Freedom Holdings eyes Hong Kong’s dim sum bond market to fund Kazakh optic-fibre project
The company’s telecoms unit Freedom Telecom plans to spend 107 billion tenge (US$236 million) until the end of 2027 on two projects in Kazakhstan
One of Kazakhstan’s biggest privately owned conglomerates is looking to Hong Kong’s capital market to finance a multimillion dollar infrastructure project by its telecoms unit, underscoring the city’s growing status as a fundraising hub for the Belt and Road Initiative (BRI).

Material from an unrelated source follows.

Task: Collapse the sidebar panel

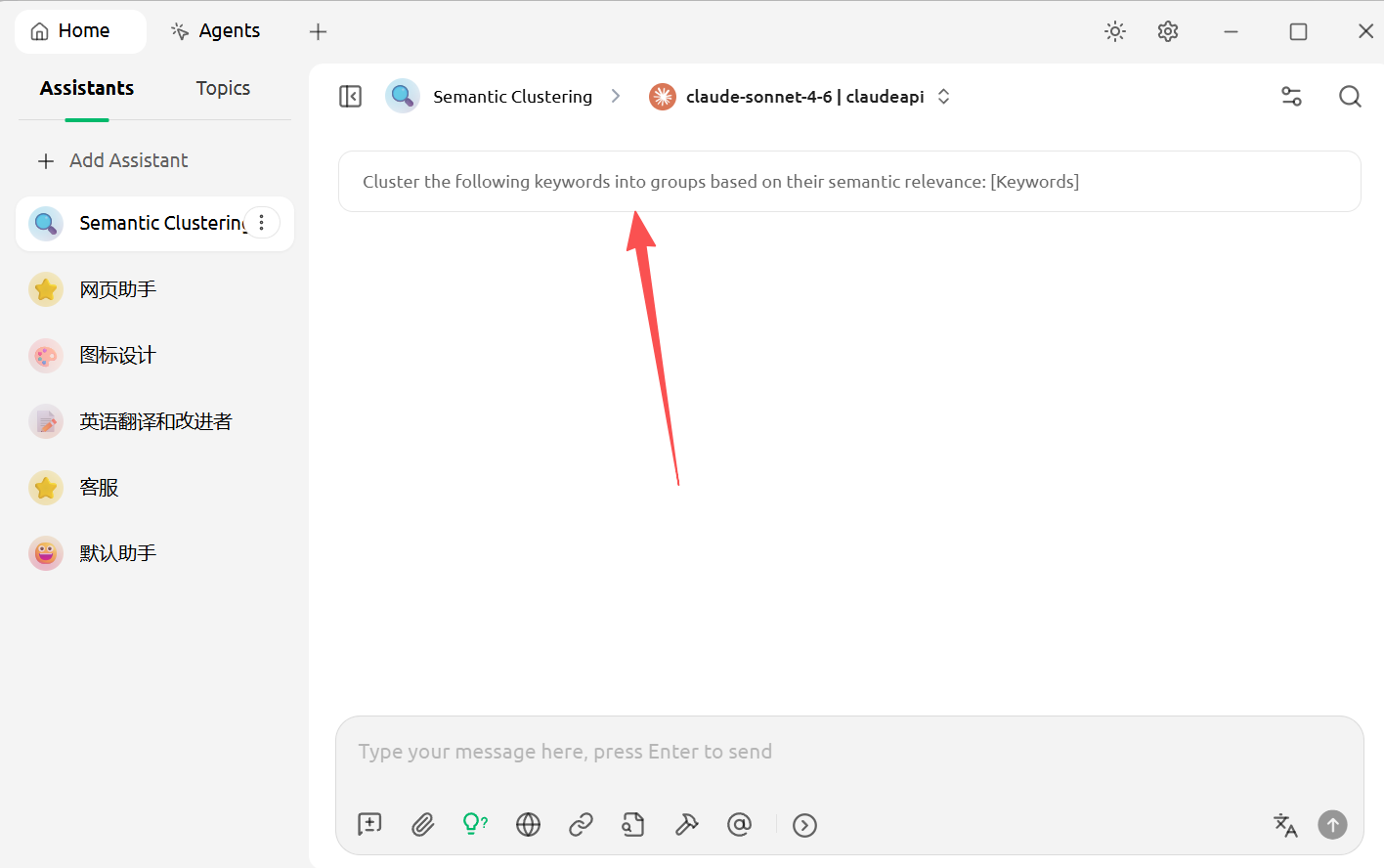Action: (x=350, y=96)
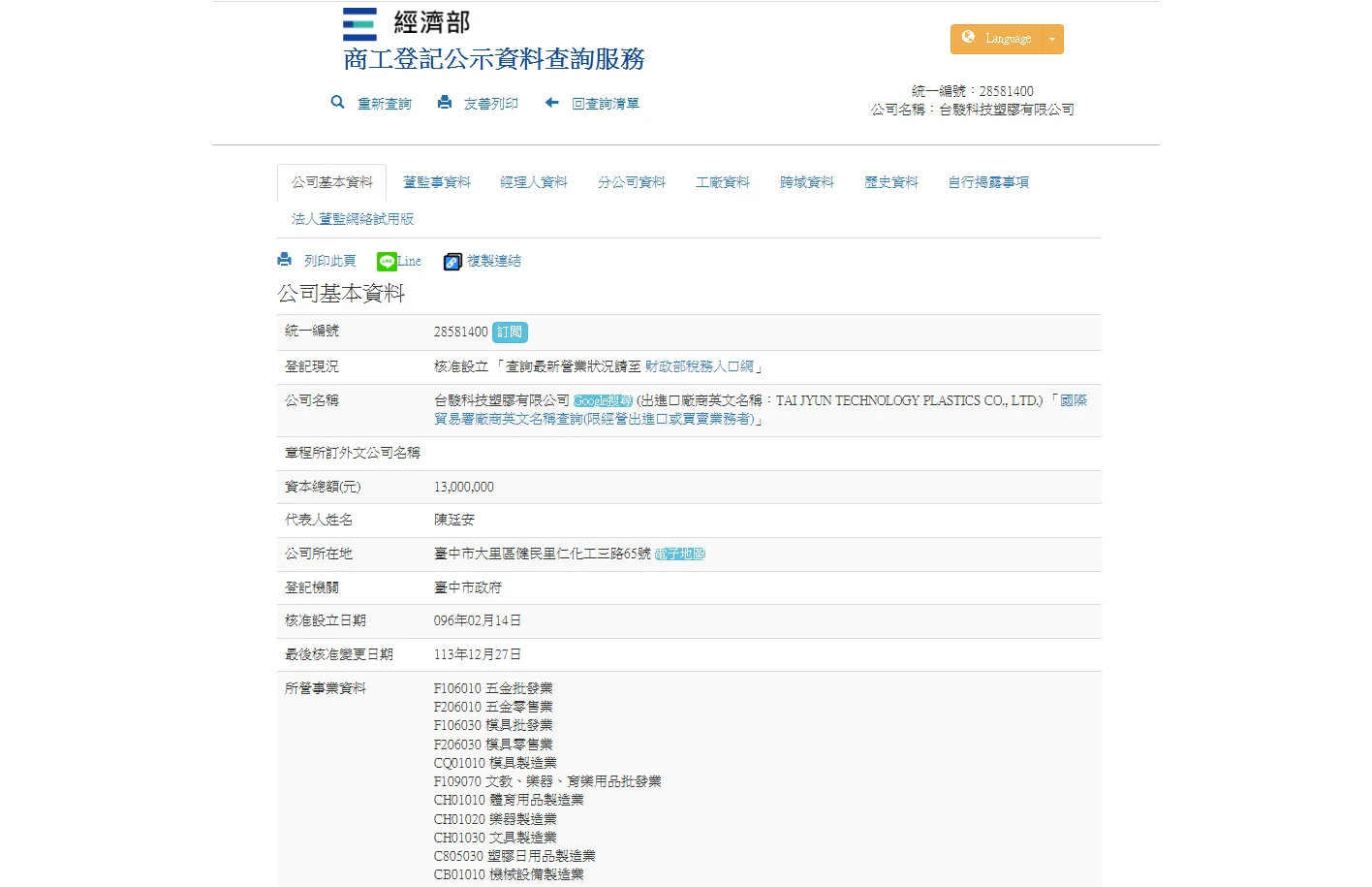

Freedom Holdings, the top Kazakh retail brokerage and investment bank, has engaged China International Capital Corp. (CICC) to help it sell so-called dim sum bonds, or financial instruments denominated in offshore renminbi, said the company’s founder and chief executive Timur Turlov. The Almaty-based company may also consider an initial public offering (IPO) in the future, he said.
“[What] brought us to Hong Kong [is to] raise financing for our telecommunications strategy,” Turlov said in an interview with the Post, between meetings with the Hong Kong stock exchange and the Securities and Futures Commission.
“Renminbi interest rate is lower than the US dollar’s rate and we will need this renminbi to pay Huawei” and ZTE Corp. for the Chinese companies’ euipment for fitting out its telecoms strategy, he said.
The company’s telecoms unit Freedom Telecom plans to spend 107 billion tenge (US$236 million) over three years until the end of 2027 on two projects in Kazakhstan: a so-called “hyper highway” for 17 billion tenge that would send data across 3,100 kilometres from the country’s west to the east, and a 90-billion tenge Tier III data centre.